Your objective:
Pictures aside, copy exactly the lines running from the one with "Task: Click the 店家用戶管理 button" to the end of the records.

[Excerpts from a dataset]
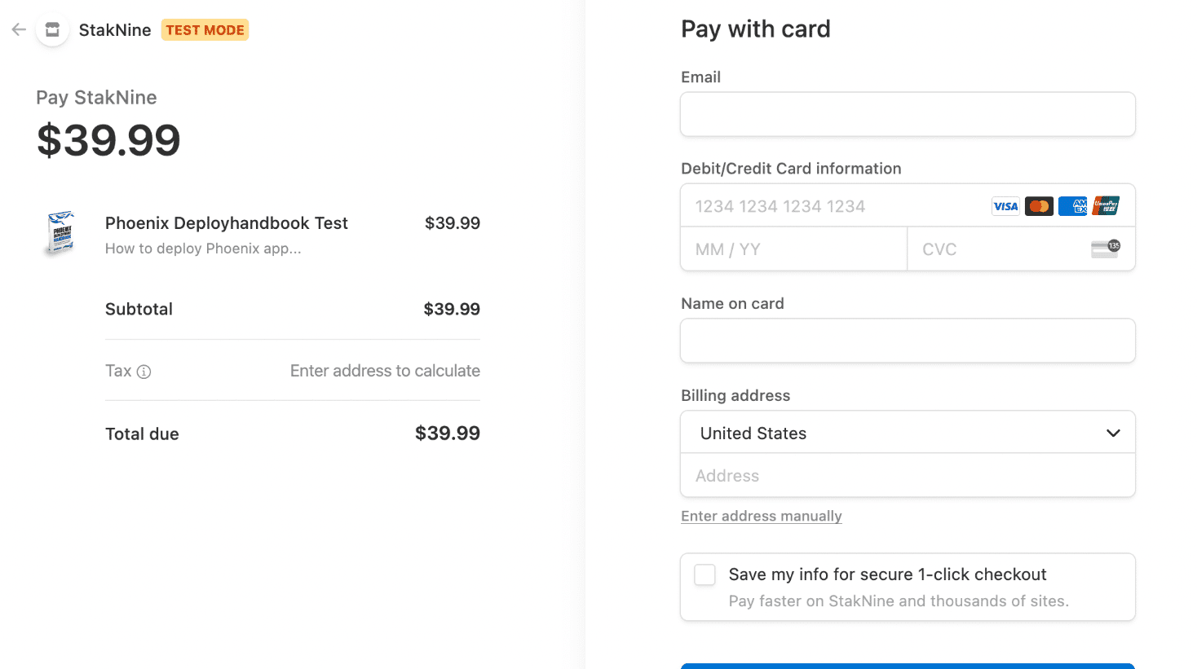The image size is (1197, 669).
Task: Click the Phoenix Deployhandbook book thumbnail
Action: 61,233
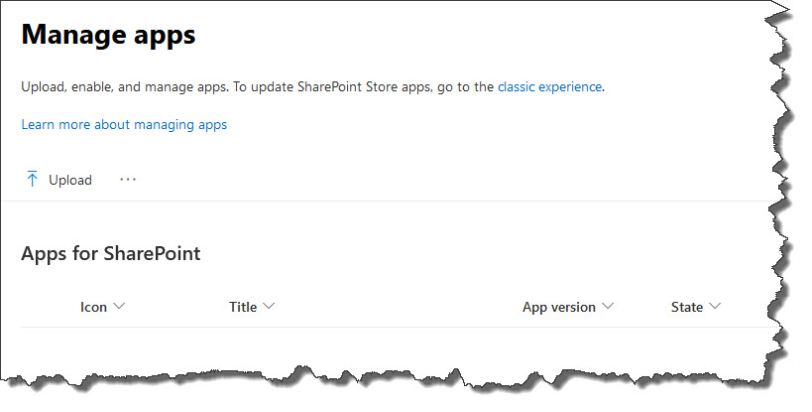Click the Manage apps page heading
The width and height of the screenshot is (812, 412).
(x=108, y=35)
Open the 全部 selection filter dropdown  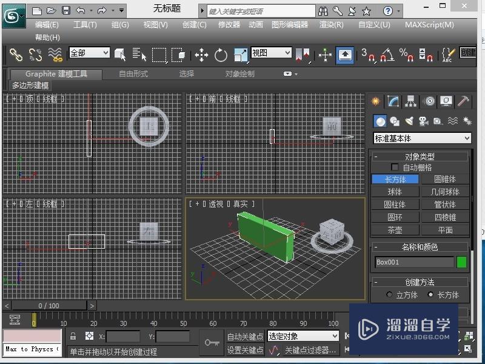click(x=89, y=53)
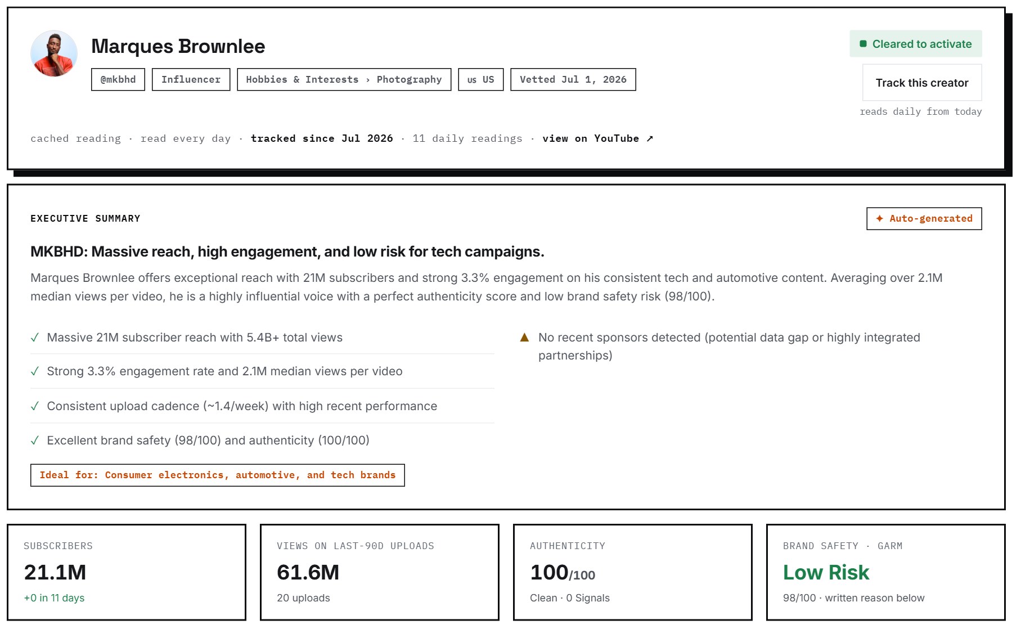Click the checkmark beside Excellent brand safety
Viewport: 1021px width, 629px height.
pos(35,441)
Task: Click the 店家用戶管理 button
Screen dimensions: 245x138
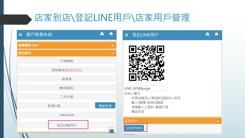Action: click(x=134, y=128)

Exercise solution:
Task: Click the 店家用戶管理 button
Screen dimensions: 245x138
Action: click(x=134, y=128)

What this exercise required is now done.